Over-confidence is leaving consumers in Qatar open to becoming victims of fraud, according to Visa’s annual Stay Secure study released today. Endorsed by Qatar Central Bank (QCB), the study shows that despite 69% of respondents (vs. 56% global average) claiming to be savvy enough to sidestep scams, 91% (similar to global) are likely to disregard the warning signs of online criminal activity.

Conducted by Wakefield Research in countries across Central and Eastern Europe, the Middle East and Africa (CEMEA), Visa’s 2023 Stay Secure Study finds that 48% (vs 52% globally) in Qatar have been a victim of a scam at least once.  Even more alarming is the finding that 9% of the victims have been tricked multiple times, against a global average of 15%.

“In today’s digital-first world, scams are evolving in sophistication with criminals using new approaches to trick unsuspecting consumers. Whether it’s a parcel held up at customs, a streaming subscription claiming to have expired, or a free voucher for a favorite brand, scammers are adopting persuasive tactics to deceive their victims. With the rapid growth in digital payments, it is essential now more than ever that consumers in Qatar understand the language of fraud and act with a high level of caution. We thank Qatar Central Bank for their support in bringing our important campaign to local consumers,” explains Neil Fernandes, Visa's Head of Risk for Middle East and North Africa.

The Stay Secure Study is a part of Visa’s annual Stay Secure Campaign, which reflects Visa’s commitment to educating consumers and building their confidence to combat social engineering threats.  Endorsed by QCB, the campaign aims to pave the way for a secure and seamless digital payments experience.

“Costly Confidence”: The Disconnect Between Awareness and Action

Key Findings of the Visa Stay Secure Study:

  • Knowledgeable or naïve.  It is concerning that those who consider themselves more knowledgeable are more likely to respond to a requested action from scammers compared to those who say they are less knowledgeable, including a positive news (81% to 75% for Qatar vs global 74% to 67%) or urgent action (69% to 65% for Qatar vs global 65% to 55%).
  • People worry about the vulnerability of others.
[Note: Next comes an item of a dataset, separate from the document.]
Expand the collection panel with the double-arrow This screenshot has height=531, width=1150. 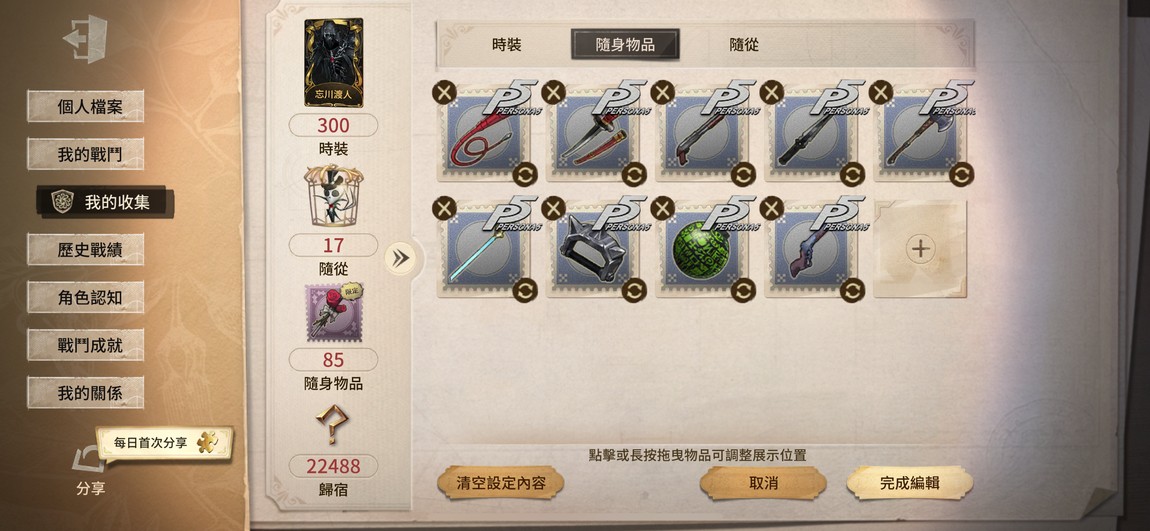[400, 258]
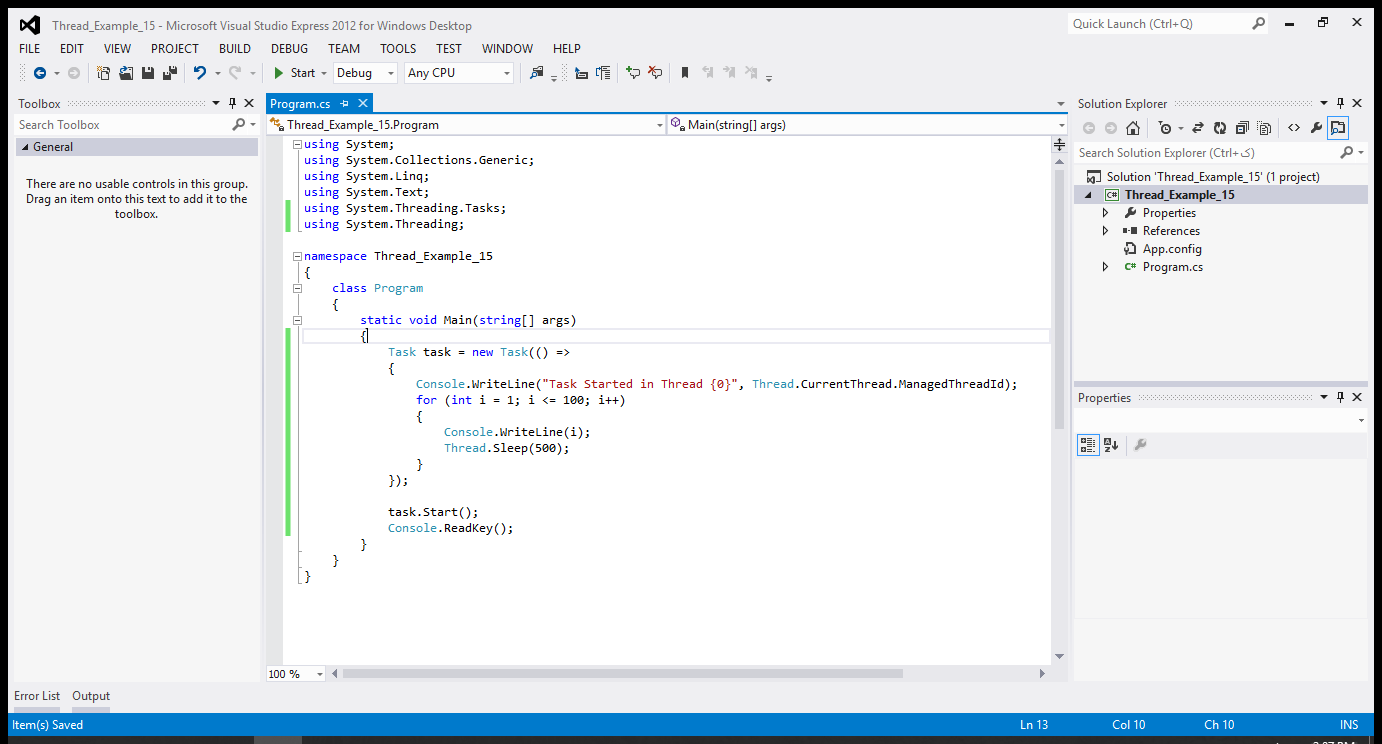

While respondents feel confident in their own vigilance, over half (55% vs. 52% globally) are concerned that their friends or families will fall for a scam email offering a free gift card or product from an online shopping site. Over a third (42%; 36% global) of respondents are concerned about children or minors, as well as retired people (29% compared to 36% global) falling prey to online scams.
  • What makes people suspicious. In addition to notices involving orders, product offers, or feedback, people are most suspicious of password requests. Less suspicious types of communications are updates regarding delivery or shipping (51% listed as a top three source of suspicion; 42% globally), marketing communications regarding a sale or new product offering (37% vs. global 41%), or an invitation to provide feedback on a recent experience (37%, similar to global) - all of which can be used by scammers.
  • Overlooking telltale signs. Only 64% (vs global 57%) reported looking to ensure a communication is sent from a valid email address, while 54% (vs global 52%) will check if the company name or logo was attached to the message. More than half of correspondents look for an order number (51%; global 45%) or an account number (47%; global 43%). Interestingly, 41% vs 33% globally look to ensure words are spelt correctly. 
  • Decoding The Language of Fraud

    The Visa Stay Secure Study identified prevalent patterns in the language most associated with scams – and how vulnerable respondents in the surveyed countries are.

  • Orchestrating Urgency: Cybercriminals often feign urgency to spur people into action, such as clicking a link or responding to a sender. Up to 43% of respondents (compared to 40% globally) will fall for messages about a security risk, such as a stolen password or a data breach, while a notice from a government entity or law enforcement can trick 40% (vs 36% global).  
  • Sharing Positive News: 79% (vs 71% global) of respondents would take action if a message had a positive hook, like “free gift,” “you’ve been selected,” or “you’re a winner.” Gen Zers are more likely to act on a notice from the government (38% vs 31% global) than a giveaway (30% vs 39% global), while 41% (vs 44% global) of respondents would click on a link or reply to a message that offered a financial opportunity.
  • Action Required: 62% (vs 60% globally) would respond to action-required phrases though respondents are most suspicious of requests to reset their password.
  • Spot The Signs: Education and Awareness to Catch Scams in Action

    Visit Visa’s Stay Secure Page for more insights from the 2023 Study, and follow us @VisaMiddleEast to learn about the language of fraud and how to avoid being a victim of scams.

     Visa’s Stay Secure Methodology - Online research surveyed 5,800 adults (ages 18+) in 17 countries, including the United Arab Emirates, Kingdom of Saudi Arabia, Qatar, Kuwait, Oman, Bahrain, Egypt, Pakistan, Tunisia, Morocco, Nigeria, Kenya, South Africa, Côte d'Ivoire, Ukraine, Kazakhstan, and Serbia. Conducted throughout March-April 2023.